Note: The job is a remote job and is open to candidates in USA. GitLab is an open-core software company that develops a comprehensive AI-powered DevSecOps Platform used by over 100,000 organizations. The Staff Engineer role within the GitLab Operate team focuses on leading the technical direction for self-managed deployment strategies, emphasizing zero-downtime upgrades and operational excellence. This high-impact position involves architecting and implementing systems that enable organizations to deploy and operate GitLab reliably in their own infrastructure.
Responsibilities
- Define the technical vision for GitLab's cloud-native deployment and upgrades future, balancing operational simplicity, customer needs, and engineering constraints
- Lead the design and implementation of the new tooling, including Operator(s), enabling automated lifecycle management and zero-downtime upgrades
- Architect upgrade orchestration systems that safely coordinate complex multi-component upgrades across databases, application services, and auxiliary components
- Establish operational maturity standards and guidance for new services being integrated into GitLab's deployment tooling and empowering development teams for the end-to-end of their components
- Drive technical decisions around service integration patterns, deployment models, and operational interfaces
- Design production-grade Kubernetes Operators that aims to reliable reconciliation logic for complex stateful applications
- Design and implement upgrade orchestration that handles database migrations, rolling deployments, compatibility checks, and rollback capabilities
- Develop tooling and automation to reduce the operational complexity of running GitLab at scale
- Create integration frameworks that enable development teams to ship new services with standardized deployment patterns
- Maintain and evolve GitLab Helm Charts to support both simple and complex deployment topologies
- Contribute to safe database migration strategies for zero-downtime upgrades across PostgreSQL and other stateful components
- Implement compatibility layers that enable incremental upgrades without requiring simultaneous updates across all components
- Design and contribute to build validation and pre-flight check systems that detect potential upgrade issues before they impact production
- Partner with development teams to define integration requirements for new services and features
- Collaborate with GitLab Dedicated and Gitlab.com SRE teams to align deployment patterns and operational practices
- Work with Product Management to translate customer needs into technical requirements
- Mentor and guide other engineers on the team, establishing technical standards and best practices
- Create technical documentation and runbooks that enable customer success and support teams
- Define and implement observability standards for self-managed deployments, including metrics, logging, and alerting
- Build automated testing frameworks that validate deployment and upgrade scenarios across reference architectures
- Establish performance benchmarks and capacity planning guidance for different deployment scales
- Design resilience patterns for handling failures during upgrades and operations
- Contribute to incident response and post-mortems for self-managed deployment issues
Skills
- 8+ years of software engineering experience with at least 3+ years in platform engineering or infrastructure roles
- Expert-level Go proficiency (Ruby and Rails as a plus) with demonstrated ability to work in large, complex codebases
- Production Kubernetes experience, including: Building and maintaining Kubernetes Operators, Designing Helm charts for complex stateful applications, Understanding of Custom Resource Definitions (CRDs), admission controllers, and controller patterns, Experience with stateful workloads, persistent volumes, and storage classes
- Cloud-native architecture experience, including service mesh, observability stacks, and infrastructure as code
- Experience shipping production software that customers install and operate in their own infrastructure
- Understanding of Linux systems, including package management, systemd, and system-level debugging
- Experience building or maintaining Operators for complex stateful applications (databases, message queues, etc.)
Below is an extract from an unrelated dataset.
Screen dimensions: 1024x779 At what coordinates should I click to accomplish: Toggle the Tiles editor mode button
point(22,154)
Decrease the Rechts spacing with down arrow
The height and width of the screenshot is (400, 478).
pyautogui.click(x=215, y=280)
- Ruby on Rails expertise and understanding of Rails application architecture
- Infrastructure automation using Terraform, Ansible, or similar tools
- Background in Site Reliability Engineering or DevOps with production on-call experience
- Understanding of compliance and security requirements for enterprise software deployments
- Experience with observability platforms
- Open source contribution history, particularly in infrastructure or deployment tooling
Benefits
- Flexible Paid Time Off
- Team Member Resource Groups
- Equity Compensation & Employee Stock Purchase Plan
- Growth and Development Fund
- Parental leave
- Home office support
Company Overview
GitLab is a web-based Git repository manager that offers a variety of features for software development teams. It was founded in 2014, and is headquartered in San Francisco, California, USA, with a workforce of 1001-5000 employees. Its website is http://about.gitlab.com.